PASSAGE:
Marieke Oudelaar becomes new Director at MPI-IE in Freiburg

The Dutch scientist researches how the three-dimensional organization of the genome controls gene activity

May 27, 2026

Marieke Oudelaar is the new Director at the Max Planck Institute of Immunobiology and Epigenetics (MPI-IE) in Freiburg and will head the newly established Department of Genome Biology. With the appointment, the institute expands its profile in gene regulation research by adding a spatial dimension. The department aims to understand how the three-dimensional folding of DNA in the cell nucleus controls the activity of our genes during cell differentiation and development – and what consequences disruptions of this three-dimensional architecture have for diseases such as cancer.

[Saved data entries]

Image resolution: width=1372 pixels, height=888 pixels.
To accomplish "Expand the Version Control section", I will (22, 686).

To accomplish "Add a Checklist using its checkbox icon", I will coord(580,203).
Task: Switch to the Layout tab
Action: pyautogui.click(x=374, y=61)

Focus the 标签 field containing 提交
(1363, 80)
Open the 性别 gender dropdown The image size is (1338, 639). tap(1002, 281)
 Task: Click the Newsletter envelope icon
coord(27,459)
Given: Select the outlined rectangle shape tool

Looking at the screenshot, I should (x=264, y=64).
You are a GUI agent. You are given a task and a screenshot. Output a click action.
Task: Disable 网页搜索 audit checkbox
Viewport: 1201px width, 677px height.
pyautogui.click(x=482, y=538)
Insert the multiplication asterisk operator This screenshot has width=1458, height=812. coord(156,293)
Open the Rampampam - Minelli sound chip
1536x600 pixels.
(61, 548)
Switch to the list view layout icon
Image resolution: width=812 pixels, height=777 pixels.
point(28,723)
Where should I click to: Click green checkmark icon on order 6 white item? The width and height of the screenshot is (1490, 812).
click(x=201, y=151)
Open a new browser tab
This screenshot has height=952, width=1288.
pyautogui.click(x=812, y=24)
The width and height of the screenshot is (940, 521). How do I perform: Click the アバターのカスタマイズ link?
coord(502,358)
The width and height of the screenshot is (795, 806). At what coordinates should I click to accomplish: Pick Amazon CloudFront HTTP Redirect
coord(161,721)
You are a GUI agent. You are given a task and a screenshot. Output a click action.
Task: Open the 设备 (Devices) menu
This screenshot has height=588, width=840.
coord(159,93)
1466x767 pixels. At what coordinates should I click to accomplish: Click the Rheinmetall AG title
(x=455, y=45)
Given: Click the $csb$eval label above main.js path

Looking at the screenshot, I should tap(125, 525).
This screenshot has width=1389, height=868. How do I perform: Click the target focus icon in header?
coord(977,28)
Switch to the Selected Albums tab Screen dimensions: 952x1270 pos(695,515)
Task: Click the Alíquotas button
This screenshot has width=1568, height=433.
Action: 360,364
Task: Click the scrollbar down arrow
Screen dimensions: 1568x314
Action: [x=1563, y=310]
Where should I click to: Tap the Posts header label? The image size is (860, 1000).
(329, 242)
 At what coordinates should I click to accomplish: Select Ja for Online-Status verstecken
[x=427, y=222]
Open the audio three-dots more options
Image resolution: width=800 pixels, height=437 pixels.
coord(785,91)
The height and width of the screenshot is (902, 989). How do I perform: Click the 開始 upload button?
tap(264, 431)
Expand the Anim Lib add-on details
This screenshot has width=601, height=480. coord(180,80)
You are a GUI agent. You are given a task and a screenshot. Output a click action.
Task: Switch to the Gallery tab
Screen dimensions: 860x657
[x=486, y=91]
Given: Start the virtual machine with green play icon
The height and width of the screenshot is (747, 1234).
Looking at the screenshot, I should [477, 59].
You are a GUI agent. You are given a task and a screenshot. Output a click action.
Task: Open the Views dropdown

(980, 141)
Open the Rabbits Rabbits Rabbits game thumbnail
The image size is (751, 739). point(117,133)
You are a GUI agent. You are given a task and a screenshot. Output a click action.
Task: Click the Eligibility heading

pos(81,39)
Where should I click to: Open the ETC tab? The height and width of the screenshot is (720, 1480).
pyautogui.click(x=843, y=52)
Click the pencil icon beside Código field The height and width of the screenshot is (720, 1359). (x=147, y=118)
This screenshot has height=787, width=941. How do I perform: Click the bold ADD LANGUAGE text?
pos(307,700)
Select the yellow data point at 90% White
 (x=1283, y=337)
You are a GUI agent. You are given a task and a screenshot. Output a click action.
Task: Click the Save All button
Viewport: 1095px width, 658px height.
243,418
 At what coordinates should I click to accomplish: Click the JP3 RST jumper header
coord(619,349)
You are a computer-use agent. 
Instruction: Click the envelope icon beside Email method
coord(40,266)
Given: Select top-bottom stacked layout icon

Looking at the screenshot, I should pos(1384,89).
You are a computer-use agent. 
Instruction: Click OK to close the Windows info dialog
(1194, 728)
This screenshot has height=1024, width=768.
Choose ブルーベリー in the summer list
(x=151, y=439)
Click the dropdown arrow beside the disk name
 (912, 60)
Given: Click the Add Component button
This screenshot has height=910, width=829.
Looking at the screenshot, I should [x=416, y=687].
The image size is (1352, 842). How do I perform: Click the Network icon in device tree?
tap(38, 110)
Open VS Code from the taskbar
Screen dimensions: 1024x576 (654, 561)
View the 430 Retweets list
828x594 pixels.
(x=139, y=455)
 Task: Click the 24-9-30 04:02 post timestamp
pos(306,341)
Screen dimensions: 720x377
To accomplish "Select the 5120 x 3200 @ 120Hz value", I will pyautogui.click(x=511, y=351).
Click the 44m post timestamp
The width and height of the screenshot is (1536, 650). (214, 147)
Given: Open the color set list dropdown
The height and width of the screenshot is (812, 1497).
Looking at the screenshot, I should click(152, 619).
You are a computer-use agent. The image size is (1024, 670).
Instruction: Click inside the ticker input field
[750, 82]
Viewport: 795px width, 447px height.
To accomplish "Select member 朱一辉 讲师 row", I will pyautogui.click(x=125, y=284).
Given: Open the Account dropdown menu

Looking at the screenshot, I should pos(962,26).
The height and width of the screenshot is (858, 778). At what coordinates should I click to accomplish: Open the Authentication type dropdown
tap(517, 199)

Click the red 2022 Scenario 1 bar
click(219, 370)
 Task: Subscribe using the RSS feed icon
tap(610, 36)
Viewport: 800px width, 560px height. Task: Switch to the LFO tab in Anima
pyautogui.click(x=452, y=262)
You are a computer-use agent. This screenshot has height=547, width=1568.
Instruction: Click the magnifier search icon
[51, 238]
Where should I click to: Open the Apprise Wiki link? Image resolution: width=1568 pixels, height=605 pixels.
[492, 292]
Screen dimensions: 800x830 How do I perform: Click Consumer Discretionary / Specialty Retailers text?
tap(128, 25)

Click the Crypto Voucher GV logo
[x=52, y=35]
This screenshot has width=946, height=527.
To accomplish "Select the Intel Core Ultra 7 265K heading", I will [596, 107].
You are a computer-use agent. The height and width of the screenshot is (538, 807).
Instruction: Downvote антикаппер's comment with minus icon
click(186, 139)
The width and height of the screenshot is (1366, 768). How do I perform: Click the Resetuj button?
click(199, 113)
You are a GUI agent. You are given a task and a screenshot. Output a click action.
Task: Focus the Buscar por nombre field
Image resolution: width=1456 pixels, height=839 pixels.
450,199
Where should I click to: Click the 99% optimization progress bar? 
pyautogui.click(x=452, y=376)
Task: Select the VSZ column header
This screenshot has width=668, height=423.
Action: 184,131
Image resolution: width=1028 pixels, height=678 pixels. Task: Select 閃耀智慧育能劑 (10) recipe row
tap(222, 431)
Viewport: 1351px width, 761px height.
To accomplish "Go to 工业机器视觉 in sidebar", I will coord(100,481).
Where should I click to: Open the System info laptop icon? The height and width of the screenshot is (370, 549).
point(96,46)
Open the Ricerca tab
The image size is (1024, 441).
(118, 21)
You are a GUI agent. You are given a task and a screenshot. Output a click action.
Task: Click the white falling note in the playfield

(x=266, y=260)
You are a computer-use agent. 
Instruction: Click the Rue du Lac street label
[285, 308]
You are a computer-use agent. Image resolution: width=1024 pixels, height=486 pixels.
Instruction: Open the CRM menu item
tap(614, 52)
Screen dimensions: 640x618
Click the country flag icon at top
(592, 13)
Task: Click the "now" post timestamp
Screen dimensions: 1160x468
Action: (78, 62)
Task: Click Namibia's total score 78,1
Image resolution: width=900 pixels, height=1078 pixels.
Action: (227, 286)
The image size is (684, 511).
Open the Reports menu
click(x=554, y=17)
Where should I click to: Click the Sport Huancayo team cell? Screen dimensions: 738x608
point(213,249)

WORK ORDER A:
Answer from the announcement:
(i) What nationality is Marieke Oudelaar?
(ii) What is the name of the department she will head?
(iii) What date does the announcement carry?
WORK ORDER B:
Reproduce the announcement word for word from "May 27, 2026" to "such as cancer.".
Rely on the announcement alone.

EXERCISE RESPONSE A:
(i) Dutch
(ii) The Department of Genome Biology
(iii) May 27, 2026

EXERCISE RESPONSE B:
May 27, 2026

Marieke Oudelaar is the new Director at the Max Planck Institute of Immunobiology and Epigenetics (MPI-IE) in Freiburg and will head the newly established Department of Genome Biology. With the appointment, the institute expands its profile in gene regulation research by adding a spatial dimension. The department aims to understand how the three-dimensional folding of DNA in the cell nucleus controls the activity of our genes during cell differentiation and development – and what consequences disruptions of this three-dimensional architecture have for diseases such as cancer.